Da questi presupposti nasce l’idea di alternanza tra la Scuola “Gioiosa” e l’Istituto superiore “G.Mazzini” di Vittoria per la classe 4°C S, durante l’anno scolastico 2018/2019, per consentire un approccio pragmatico ed esperienziale agli elementi formativi forniti dal percorso di studi.

E. Castrogiovanni
Le alunne della 4°CS ed i bambini della Scuola “Gioiosa” sono stati i veri protagonisti del progetto, ma questo non avrebbe avuto la sua piena realizzazione senza il contributo fondamentale della Pedagogista Elisa Castrogiovanni, della Responsabile Cecilia Russo e della Tutor del Liceo Mazzini la Prof.ssa A. Galesi.

durante il wokshop finale
La nostra “proposta esperienziale e formativa” ha previsto 3 momenti differenti:
– incontri di formazione in aula con tutta la classe presso il Liceo Mazzini,
– incontri di apprendimento mediante esperienze di lavoro secondo le disposizioni D.L. del 15/04/2005 a gruppi di 8 alunni per volta presso la Scuola Gioiosa,
– un workshop finale con tutta la classe presso il Liceo Mazzini.

in aula
Le ore destinate alla formazione in aula hanno mirato a potenziare conoscenze già acquisite dagli studenti:
– migliorare le competenze comunicative alla base del processo educativo,
– rafforzare l’utilizzo di strumenti educativi non convenzionali (come il cinema, la musica, la narrativa, le arti figurative),
– comprendere l’importanza del lavoro di squadra, della distribuzione dei ruoli in base ad abilità e competenze.

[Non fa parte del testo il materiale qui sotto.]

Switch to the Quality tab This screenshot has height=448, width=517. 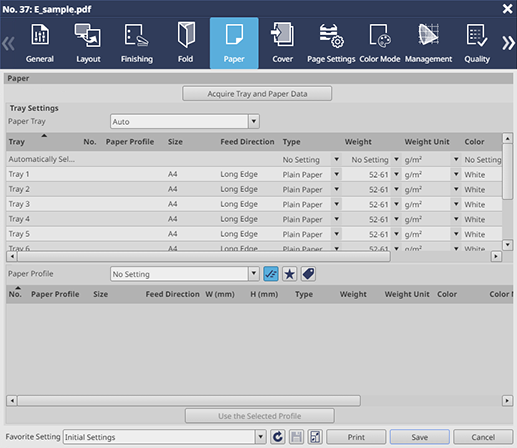point(477,43)
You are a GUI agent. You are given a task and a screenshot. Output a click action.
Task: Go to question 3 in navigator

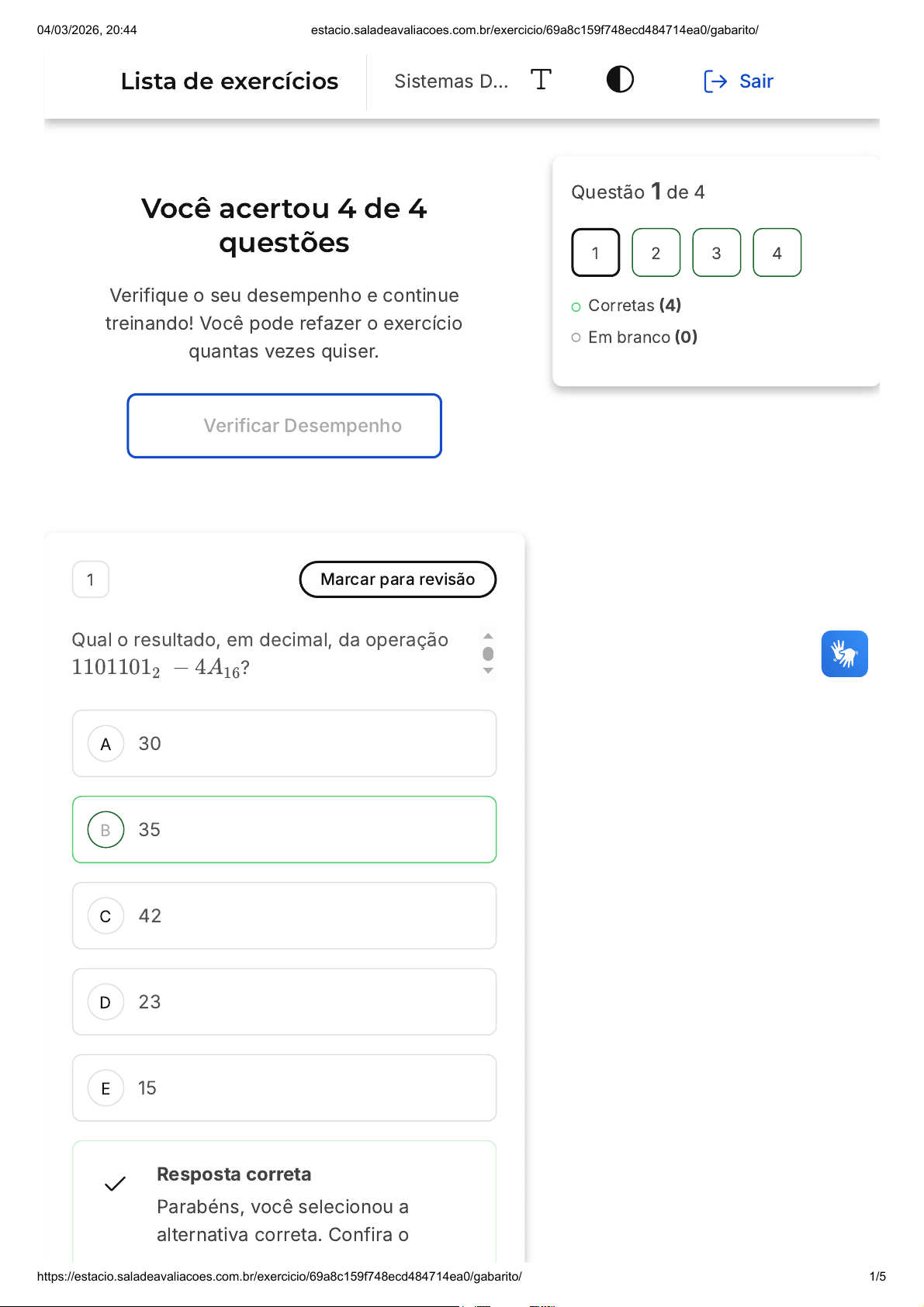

Gli obiettivi legati all’esperienza di lavoro, in questa fase della formazione, hanno mirato soprattutto alla comprensione delle dinamiche legate all’inserimento dei bambini in un nuovo contesto sociale esterno all’ambito familiare e a conoscere il funzionamento di una struttura per l’infanzia. In particolare:
– fornire strumenti conoscitivi utili a comprendere le modalità di organizzazione e funzionamento di una scuola dell’infanzia,
– comprendere la suddivisione di ruoli e mansioni,
– far sperimentare la complessità e la ricchezza del lavoro di squadra con tutti gli operatori della struttura (insegnanti, educatori, amministratori, assistenti…),
– applicare metodi e tecniche del lavoro di gruppo acquisiti durante la formazione in aula.